> **Instruction**
Convert the lines into a Markdown table with the columns Row and Line text, starting at the first line and ending at the line containing "center [892, 1068].", both included. Skip blank lines, and omit the pictures from your answer.

> **Exercise inputs**

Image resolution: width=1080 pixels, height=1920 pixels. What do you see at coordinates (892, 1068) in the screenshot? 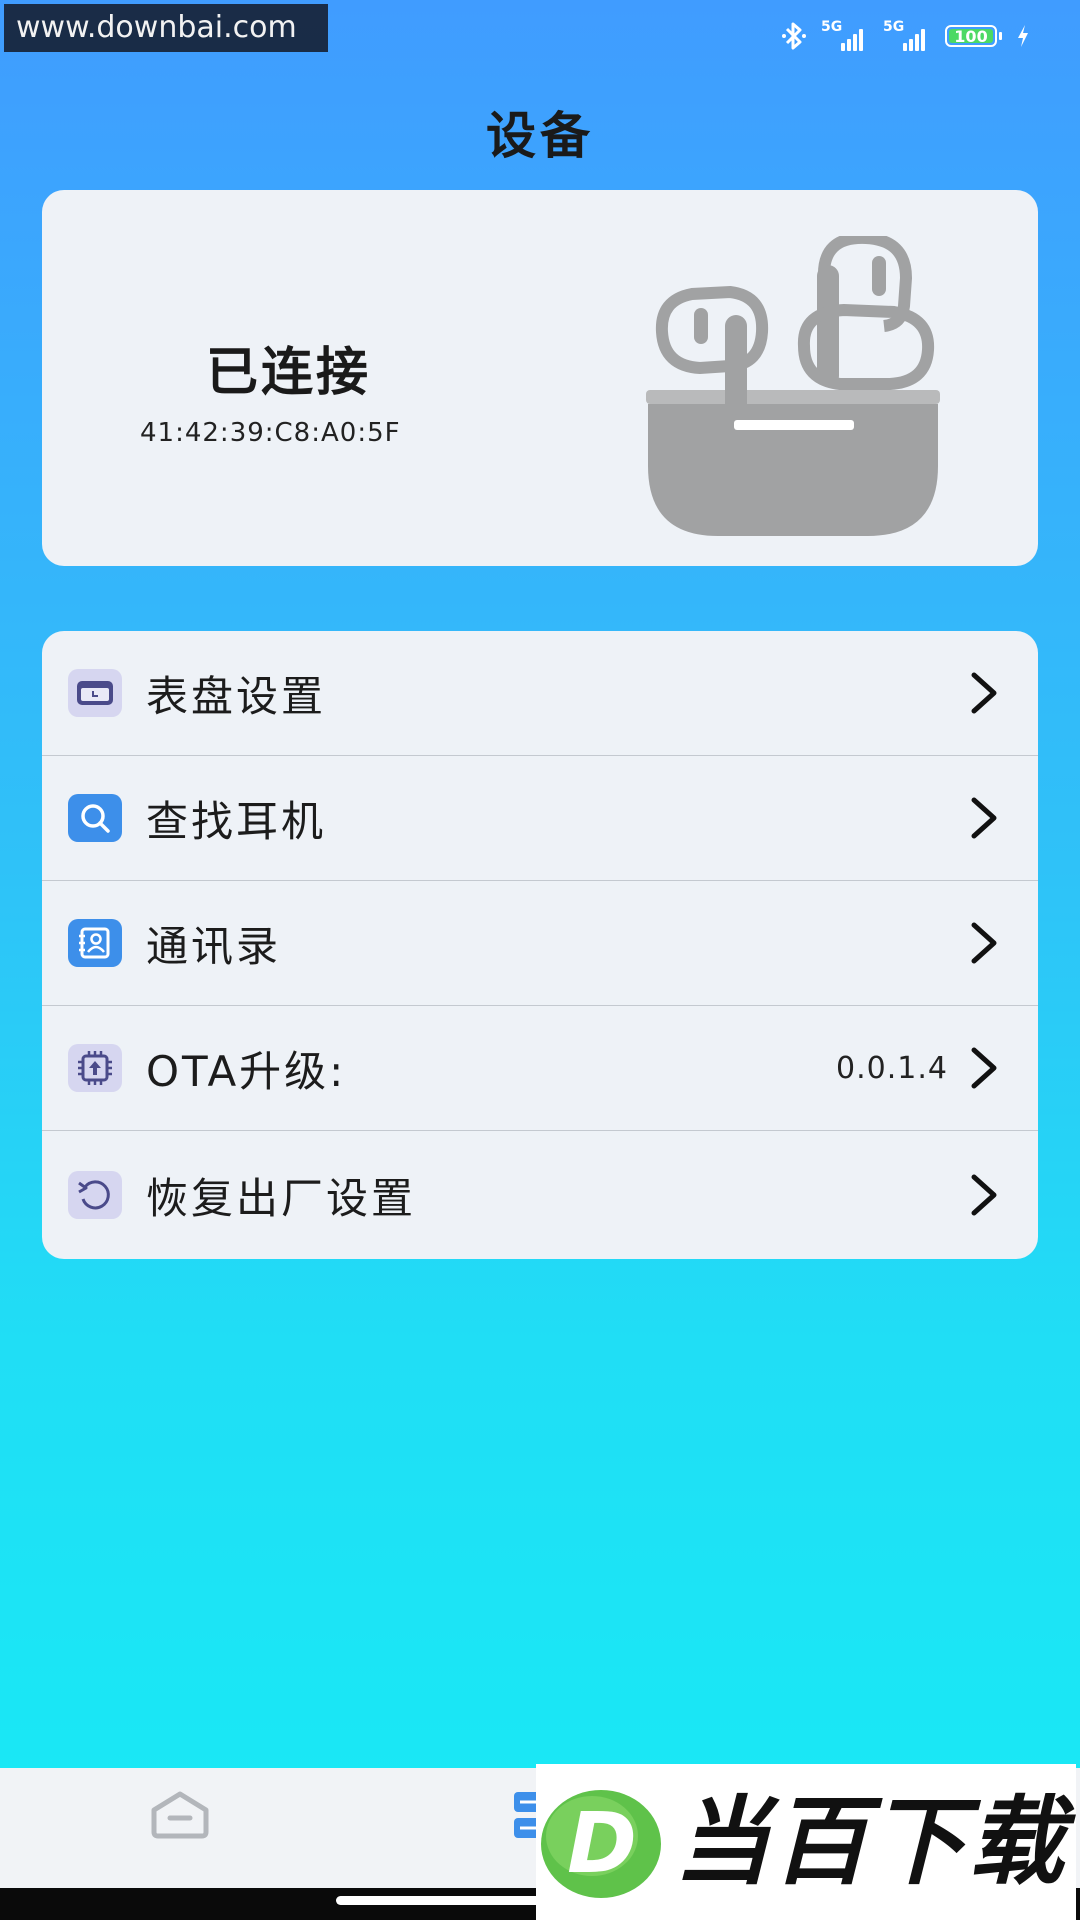
I see `firmware-version: 0.0.1.4` at bounding box center [892, 1068].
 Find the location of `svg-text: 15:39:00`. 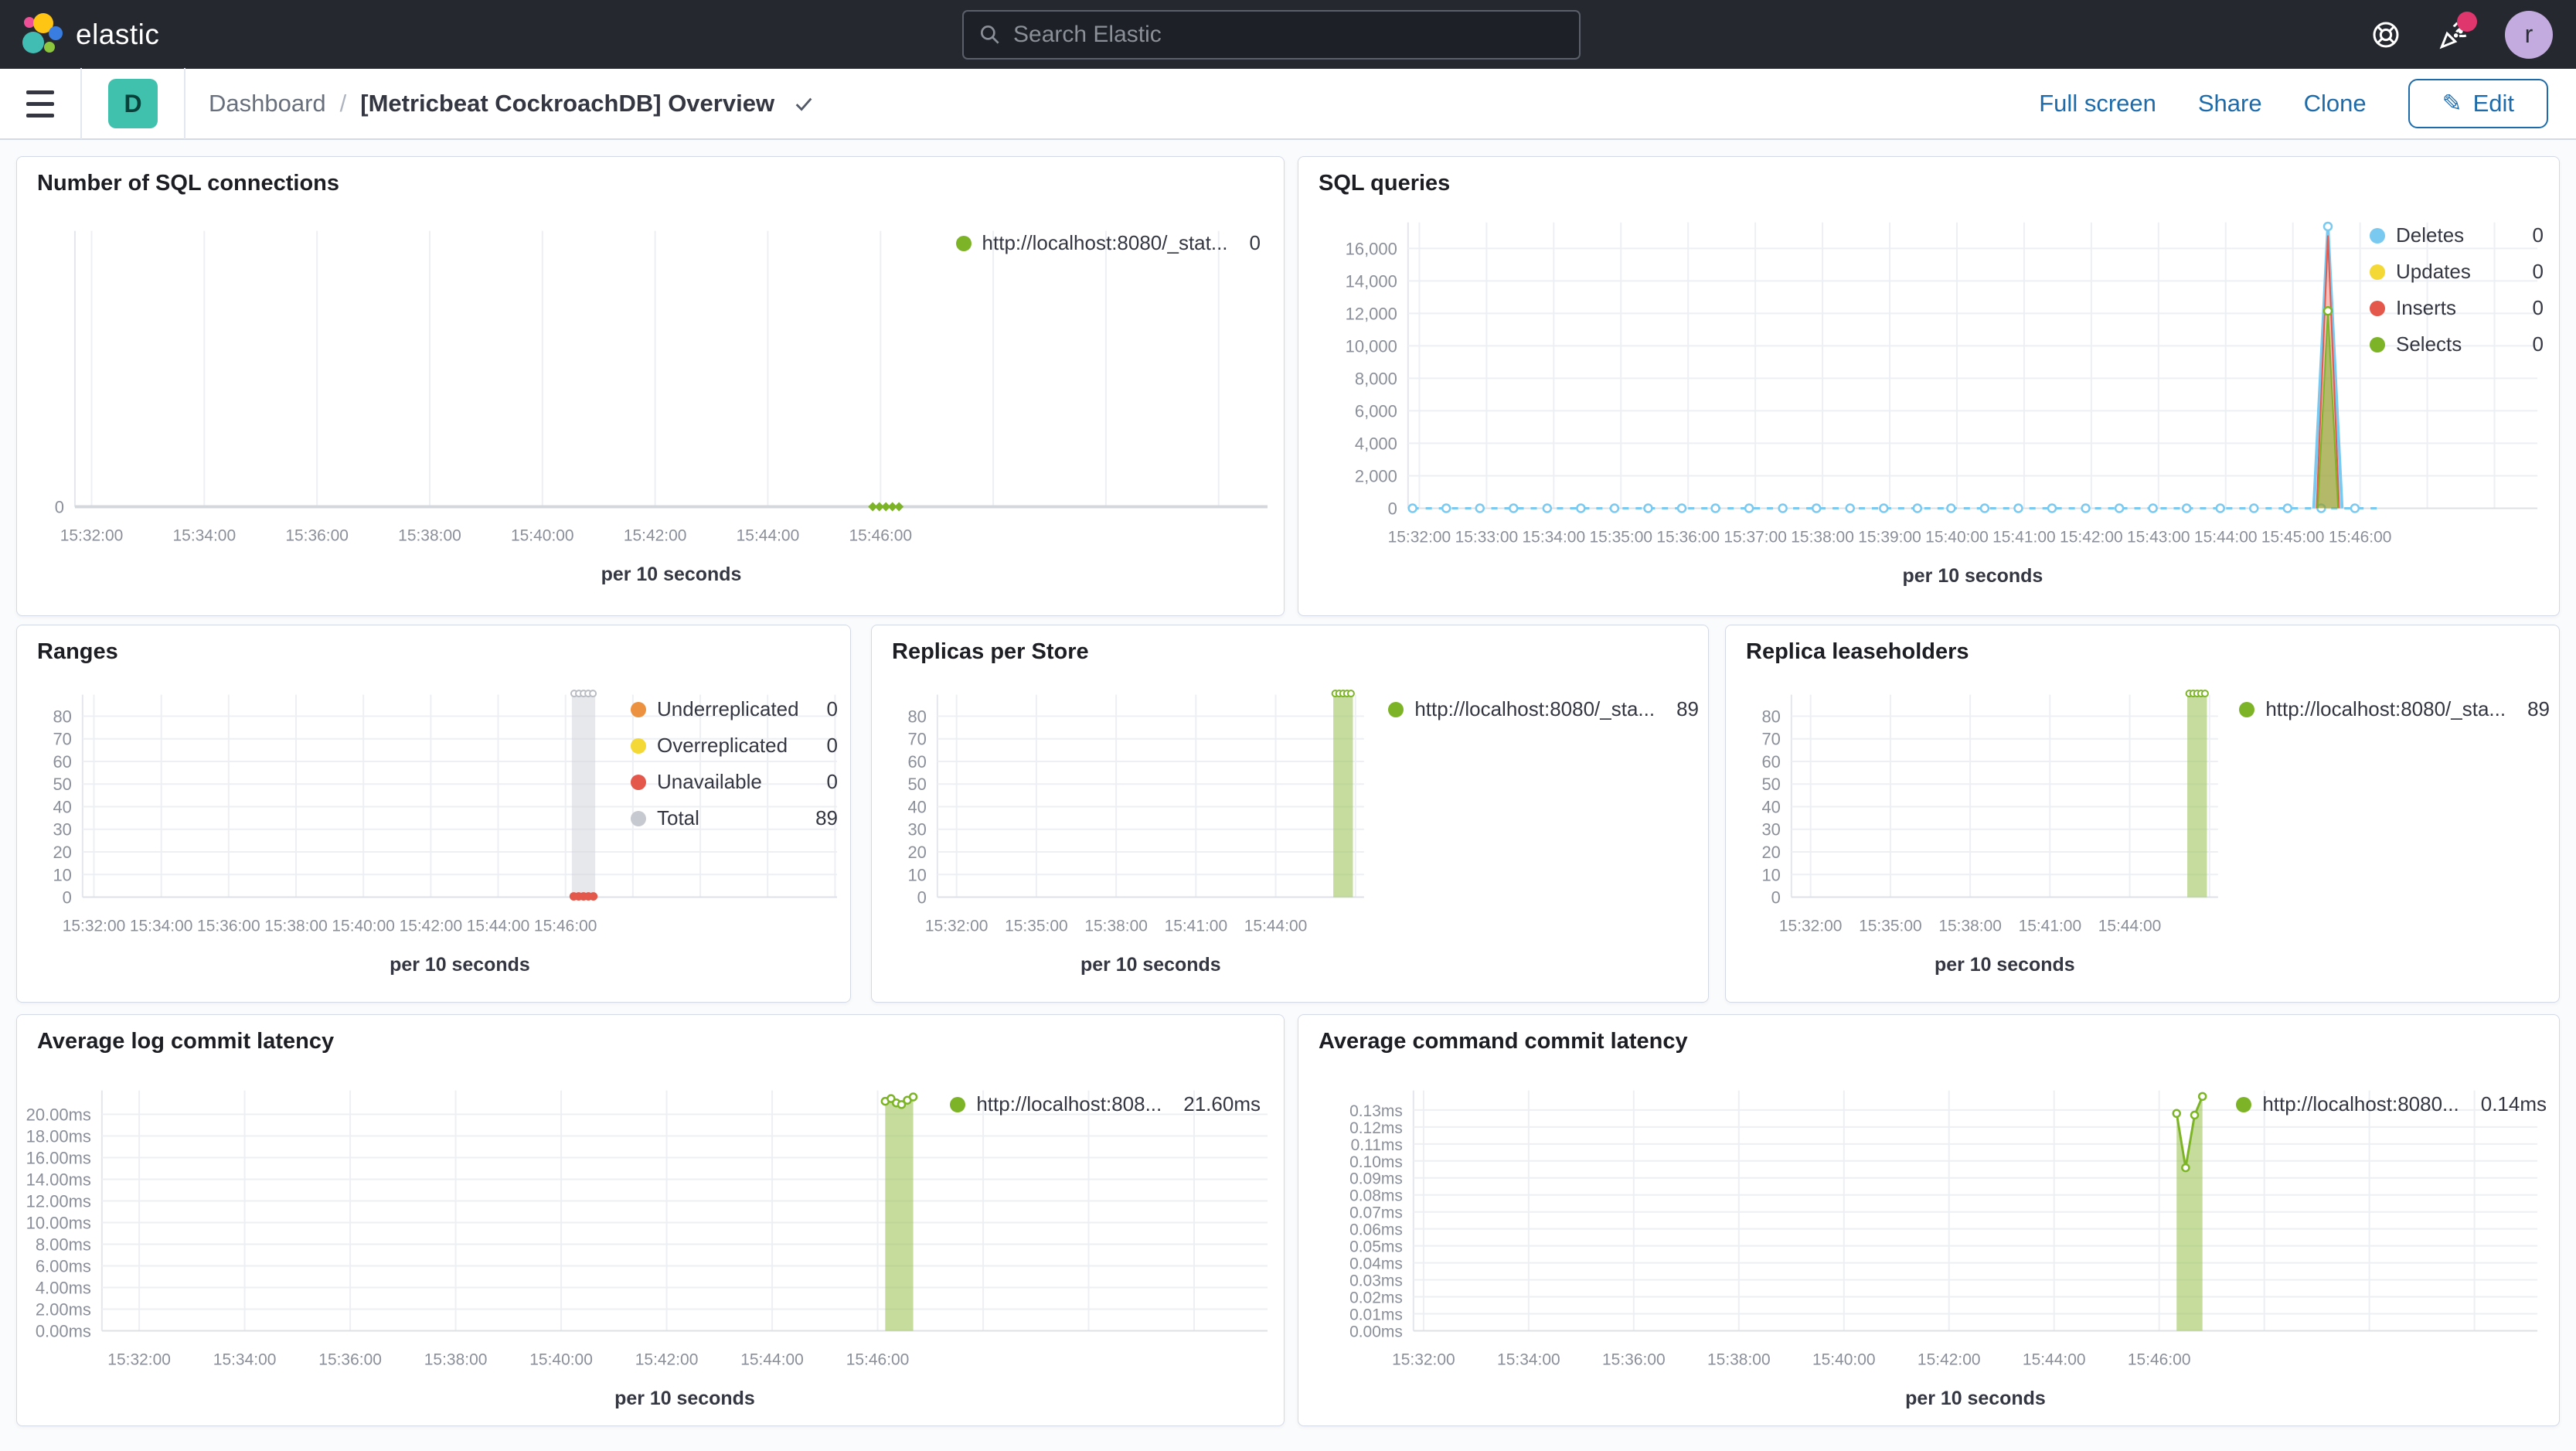

svg-text: 15:39:00 is located at coordinates (1890, 537).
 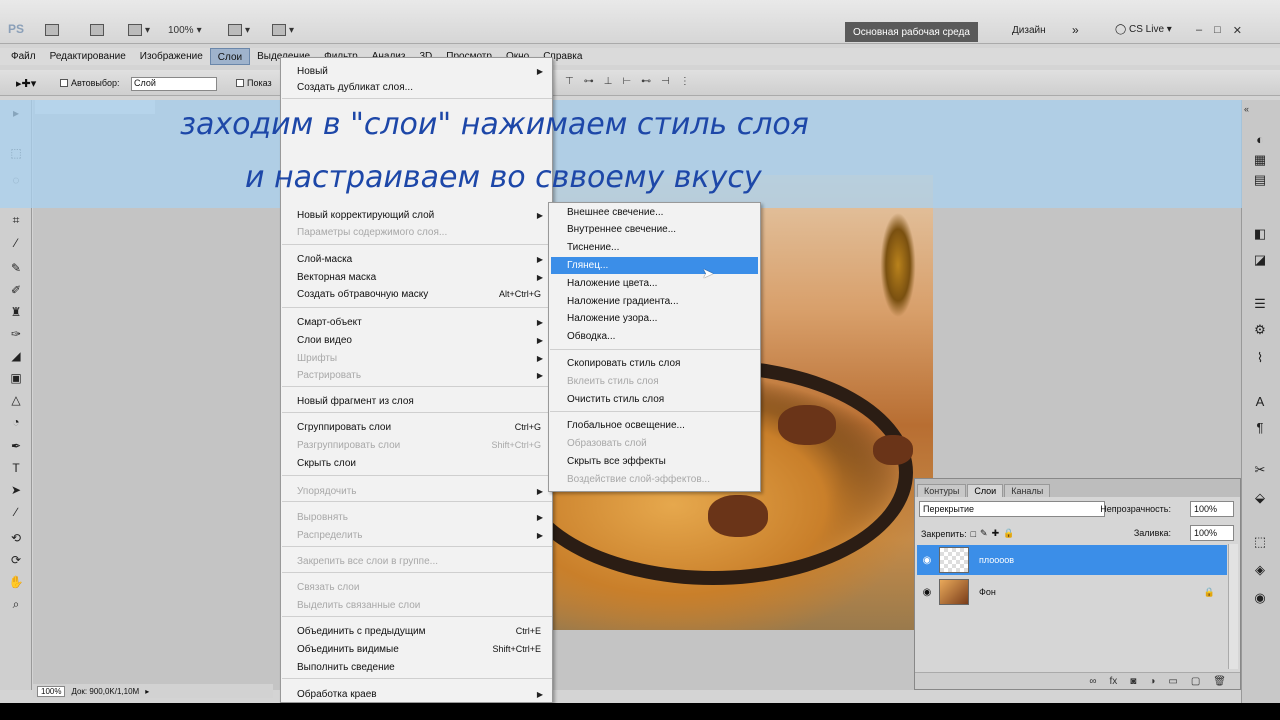 What do you see at coordinates (422, 517) in the screenshot?
I see `layer-menu-item: Выровнять ▶` at bounding box center [422, 517].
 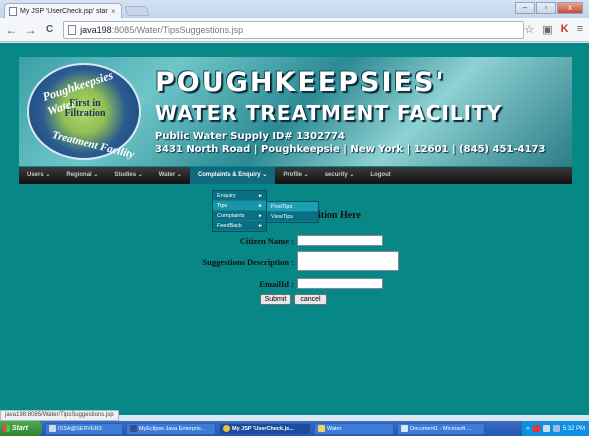 I want to click on banner-subtitle: WATER TREATMENT FACILITY, so click(x=329, y=113).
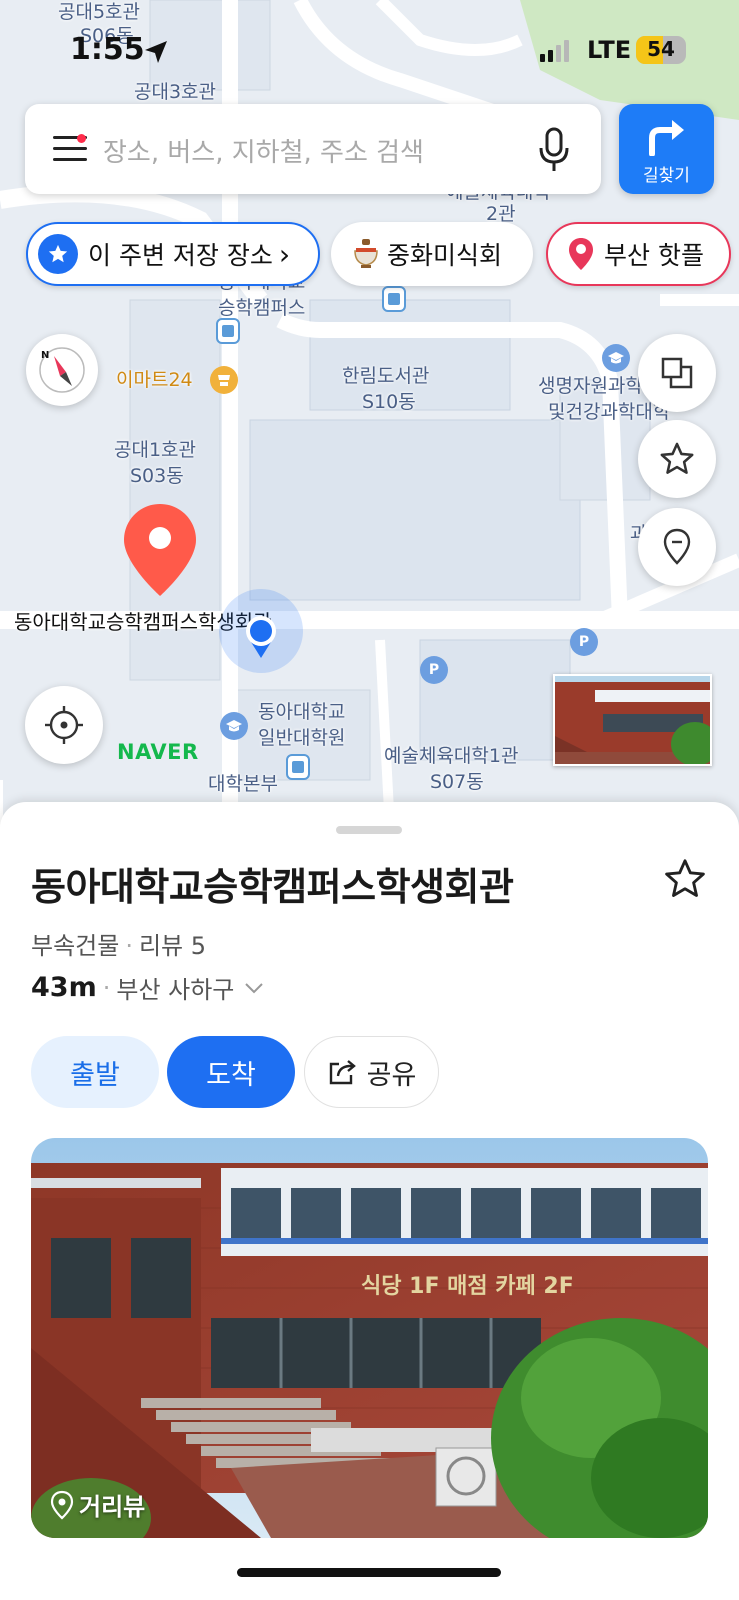 This screenshot has height=1600, width=739. What do you see at coordinates (156, 52) in the screenshot?
I see `location-arrow-icon` at bounding box center [156, 52].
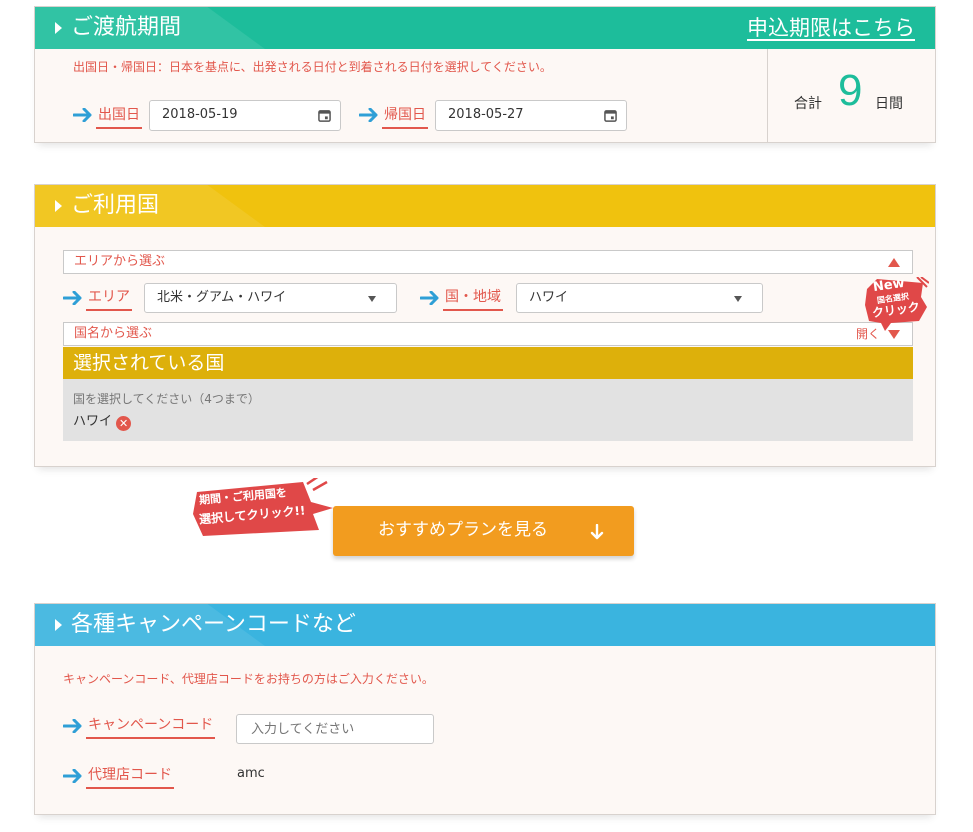  What do you see at coordinates (130, 778) in the screenshot?
I see `agency-code-label: 代理店コード` at bounding box center [130, 778].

> **Response below**
| Row | Line text |
|---|---|
| 1 | Image resolution: width=1080 pixels, height=1920 pixels. What do you see at coordinates (892, 1068) in the screenshot?  |
| 2 | I see `firmware-version: 0.0.1.4` at bounding box center [892, 1068]. |